-- BEGIN Excerpted text --

The “fix” has it backwards: mDNS should come LAST and work only when a properly configured DNS server is not available.
If you want mDNS (I’m not sure why you would, but I digress), here is the correct line for nsswitch.conf:
hosts: files dns mdns4_minimal mdns4
Happy Trails
January 12, 2011 at 6:40 pm
you can remove the mdns4_minimal entirely if you don’t want to fail *.local look ups that aren’t in mdns
November 2, 2008 at 7:43 pm
[...] Avahi and dot-local addresses on Ubuntu Gutsy from The Fifth Wheel of andrewg for more [...]
May 15, 2009 at 7:12 pm
[...] offered by Avahi, so I just uninstalled it (sudo apt-get remove avahi-daemon). Alternatively, here is a receipt for disabling the special treatment of .local, but keeping the rest of the daemon [...]
May 23, 2009 at 6:25 pm
.local addresses are avoidable, actually, if you host your own domain (mydomain.net). If you use BIND, look in to setting up separate ‘internal’ and ‘external’ views.
May 23, 2009 at 8:35 pm
If I was setting a domain up now, I wouldn’t use .local. Unfortunately I’m working in an existing environment…
February 6, 2010 at 2:09 am
Thanks for this post. It was very helpful.
June 2, 2010 at 3:55 pm
Many thanks to this post! I was about to pull my hair out!!
October 28, 2010 at 2:56 am
gets more interesting with vpnc. original domain=xxx.com, vpn domain=yyy.local.
so first hhh.yyy.local would not resolve owing to avahi. after that was fixed, hhh would not resolve to hhh.yyy.local owing to the vpnc mods. /etc/vpnc/vpnc-script modifies /etc/resolv.conf when vpnc is run.
before running vpnc:
domain xxx.com
search xxx.com
after running vpnc:
domain yyy.local
search xxx.com
‘search’ overrides ‘domain’ as they are mutual exclusive and ‘search’ was specified later. so vpnc-script had to be modified to add both domains to search like so:
search xxx.com yyy.local
and life went on.
May 22, 2013 at 6:15 pm
oh bless you, this was driving me nuts.

-- END Excerpted text --
-- BEGIN Dataset section --

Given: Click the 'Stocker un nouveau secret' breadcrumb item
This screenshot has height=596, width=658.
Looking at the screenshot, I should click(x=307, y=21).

-- END Dataset section --

(Requests)
1. Translate this sentence from the comments on mDNS and .local addresses into Spanish: "If I was setting a domain up now, I wouldn't use .local."
2. Answer these questions using the comments on mDNS and .local addresses:
(a) What line for nsswitch.conf does the first comment offer?
(b) Which file does /etc/vpnc/vpnc-script modify when vpnc is run?
(c) What command did one commenter use to uninstall Avahi?
The lines have no connection to the text.

(Responses by task)
1. Si estuviera configurando un dominio ahora, no usaría .local.

2.
(a) hosts: files dns mdns4_minimal mdns4
(b) /etc/resolv.conf
(c) sudo apt-get remove avahi-daemon